Can Dynamic Causal Modelling (DCM) can tell us which parts of the brain talk to each other
Dynamic Causal Modelling (DCM) is a method of analysis. It is can be used on brain data obtained through functional magnetic resonance imaging (fMRI), based on the blood oxygenation, BOLD response, which is a measurable signal whenever a brain region is activated.
While typical fMRI analysis attempts to directly model the relationship between experimental manipulation and BOLD response, the DCM approach divides this into 2 steps and also covers the intermediary step by attempting to model directly how neural activity is modulated by the external input (external inputs being the experimental manipulation, ex. Instruction: “Look at this picture and name what you see”) as well as model how the neural activity then relates to the observed BOLD signal.

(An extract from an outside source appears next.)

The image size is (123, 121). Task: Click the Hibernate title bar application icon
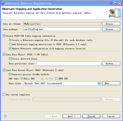(x=3, y=3)
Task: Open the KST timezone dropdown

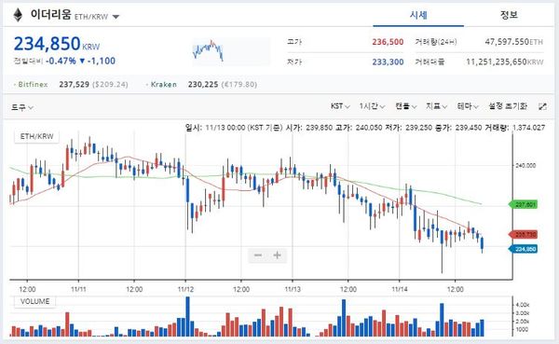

Unlike typical fMRI analysis, the DCM approach doesn’t just test one alternative hypothesis against the null hypothesis, which is inherently limited to questions like is there significant (beyond a certain threshold) activation in a certain brain region or not? Or does activation between two brain regions correlate or not? Instead the dynamic causal model compares a very large set of alternative models, explanations so to say, of how certain brain regions are connected. For instance, between the same brain regions, the connectivity can be very different in terms of directionality (which region is activated first, second, third,…?). This involves providing separate values for the parameter “connectivity”, one for the direction of flow from brain region A to brain region B and another (potentially smaller or larger) for the direction B to A. It is then possible to characterize the actual flow of activation. In addition to these multiple connectivity parameters, the DCM model also gives you values that estimate how much these connectivity values change as a result of the experimental manipulation. Now, this is unique to DCM because typical functional (rather than DCM) connectivity models only provide one value for the connectivity parameter, which is simply the correlation between two brain regions.
Let’s illustrate this with an example: We are interested in the connectivity between three different brain regions, so we study them in two different contexts (or experimental manipulations as discussed above). No need to get into specifics here, let’s just say one context involves the person in the brain scanner passively viewing someone fly through a maze while in the other context the same person has to actively navigate through it. Now when there is an increased connectivity strength from one region to another, the direction of this signal flow can be modelled because we have different connection strengths for each direction between these three regions. Of course, the network can be expanded to many more regions than just three, but this would involve increasingly complex and computationally demanding model comparisons. Comparing 6 instead of 3 brain regions would already result in over 30,000 possible connectivity models! For this reason, it is currently more common in neuroscience research to use DCM only when strong predictions about a limited number of brain regions that are likely to be connected or part of a particular network have already been formed a priori (beforehand). This can even be done based on the results of classical connectivity analysis, which are then taken a step further with DCM in order to uncover the directionality of signal flows. With the ever-increasing computational power of our brain imaging tools, DCM has incredible potential to be eventually applied to a vast number of potentially connected brain regions to discover entirely new networks in the brain.